*** Opening of DATA PROVIDED ***

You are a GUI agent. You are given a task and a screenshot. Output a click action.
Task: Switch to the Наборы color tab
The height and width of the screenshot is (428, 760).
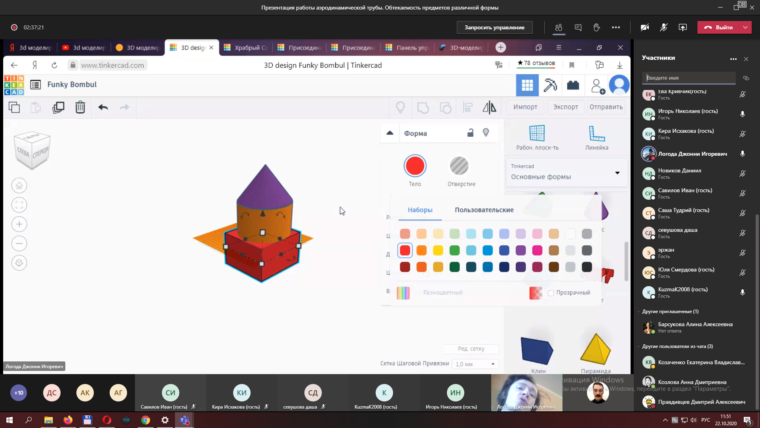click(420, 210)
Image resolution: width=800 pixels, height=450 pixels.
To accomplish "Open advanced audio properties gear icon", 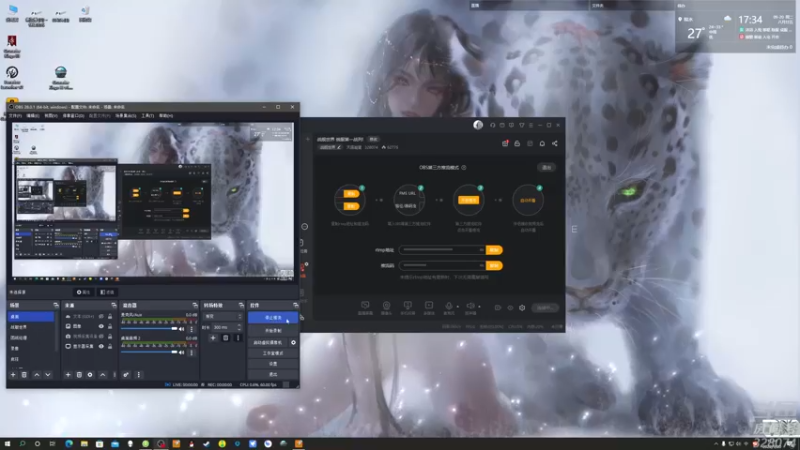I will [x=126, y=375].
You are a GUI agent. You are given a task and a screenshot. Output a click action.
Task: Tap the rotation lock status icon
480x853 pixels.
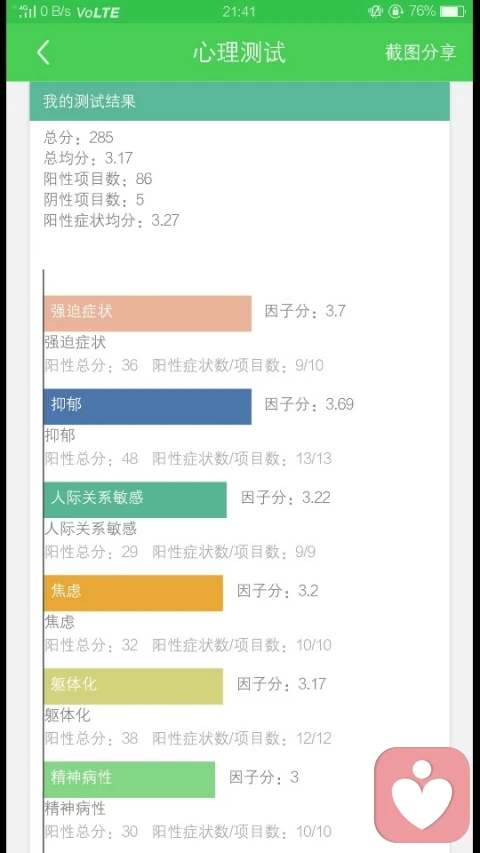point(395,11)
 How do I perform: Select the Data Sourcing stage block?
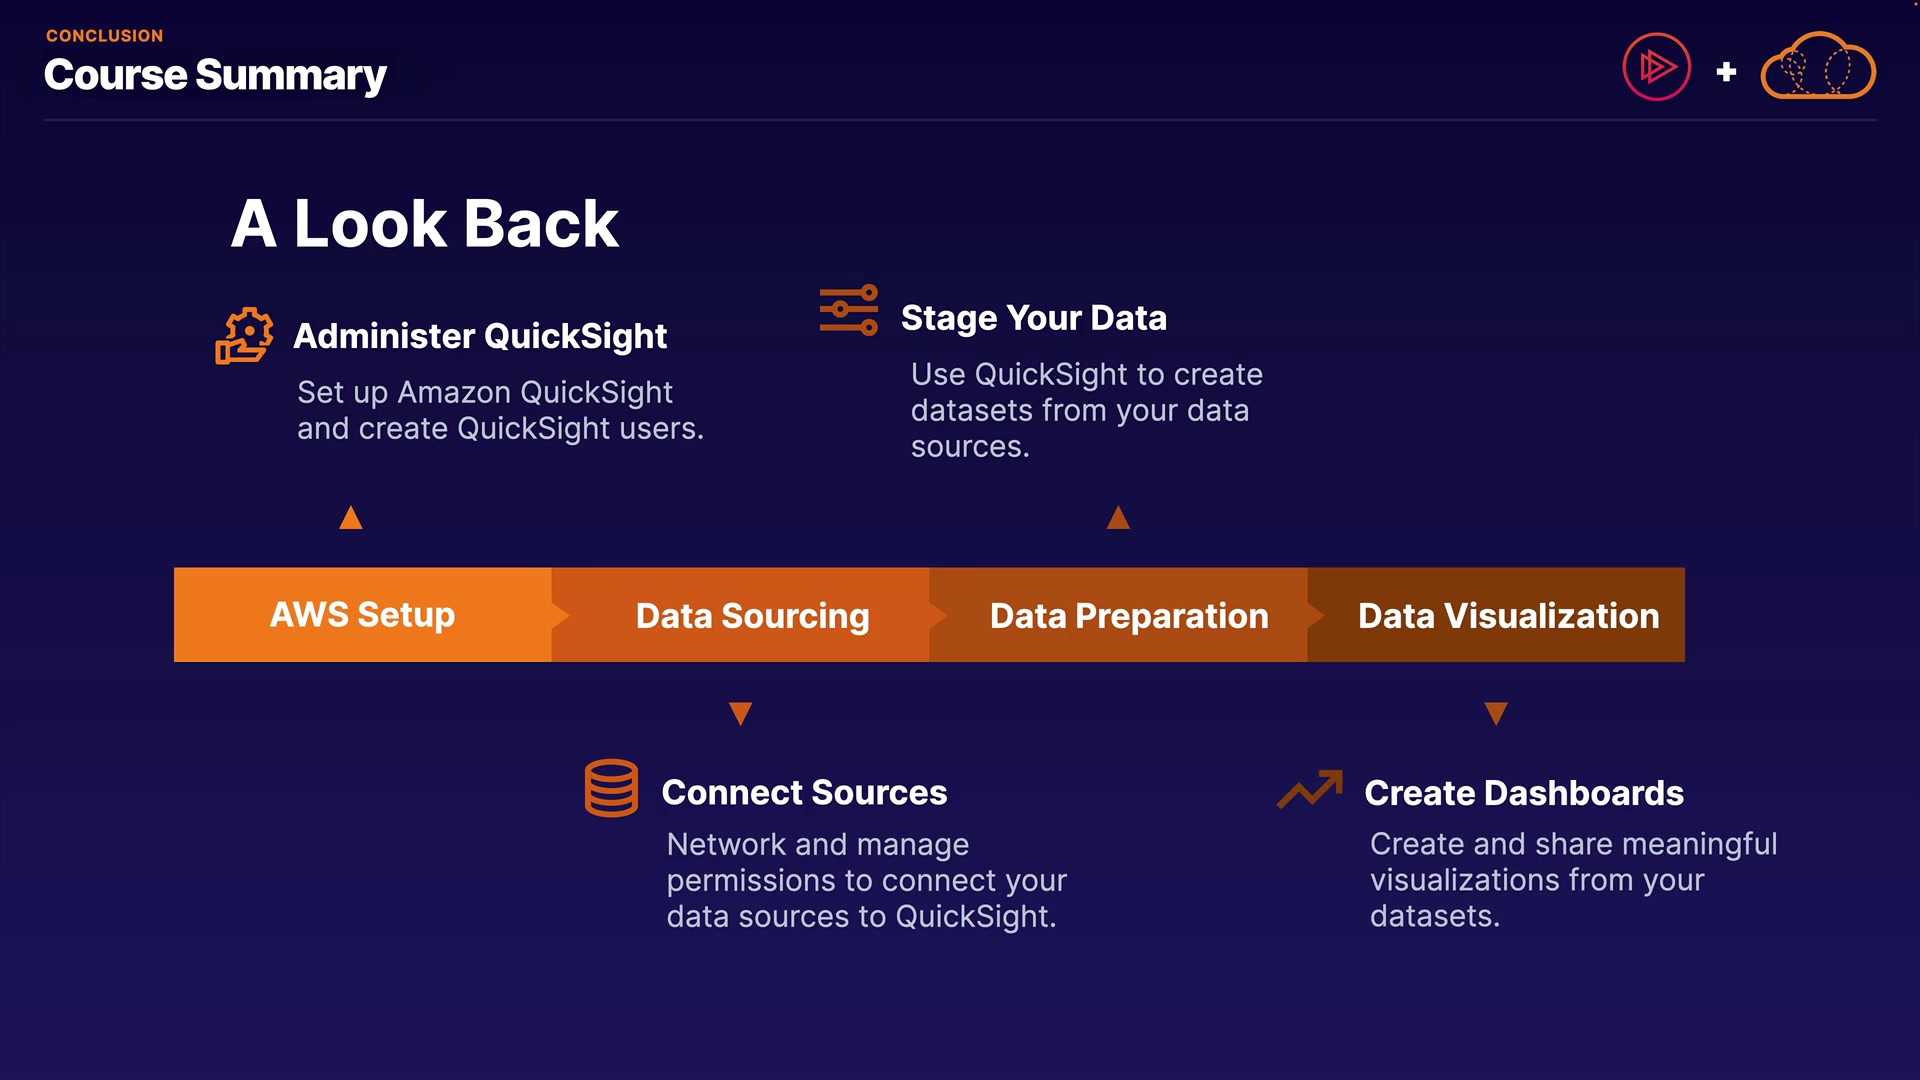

*** Close of DATA PROVIDED ***

Would you output, word for word, only the lines running from the line with "480x853 pixels." to the end of the listing above, both ends included, with no pictures?

480x853 pixels.
point(395,11)
 How do I perform: Select the Data Sourcing stage block?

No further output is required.